- _Task to carry out_
Apart from the pictures, which must be omitted, restate the data exactly.

- _Given information_
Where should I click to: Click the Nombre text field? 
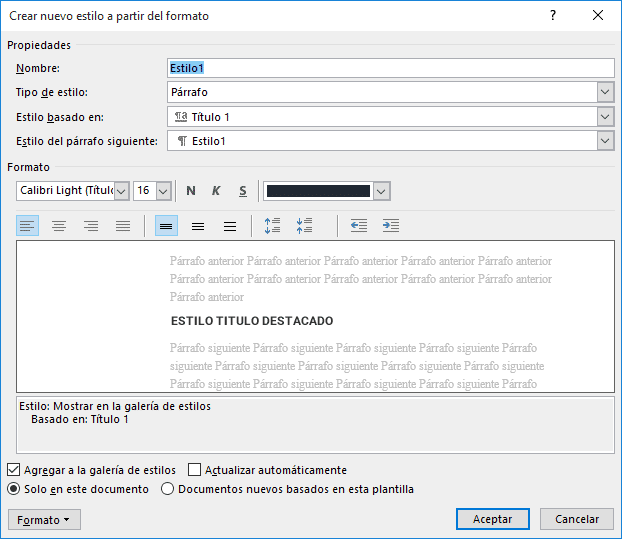pyautogui.click(x=390, y=68)
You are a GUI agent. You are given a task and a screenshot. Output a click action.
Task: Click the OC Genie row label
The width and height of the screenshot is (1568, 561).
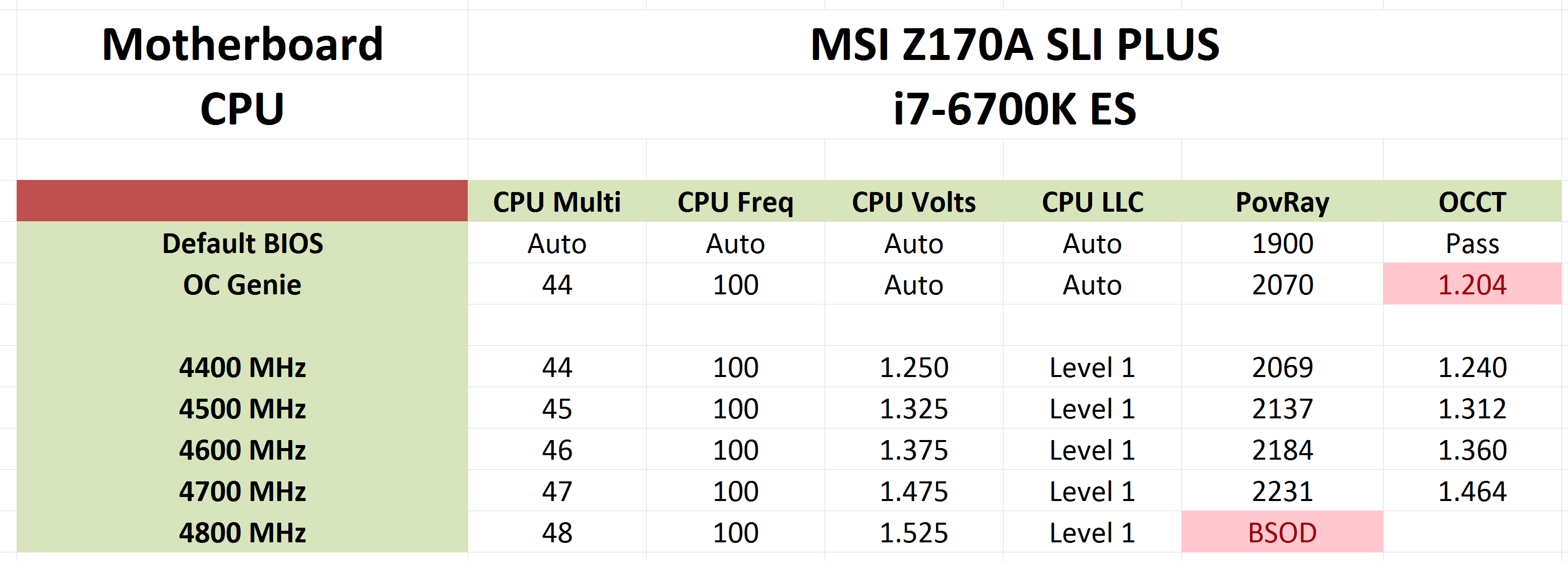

- _Task output_
Where should I click to: Click the Nombre text field? 
pyautogui.click(x=390, y=68)
You are a GUI agent. You are given a task and a screenshot. Output a click action.
Task: Click the OC Genie row label
The width and height of the screenshot is (1568, 561).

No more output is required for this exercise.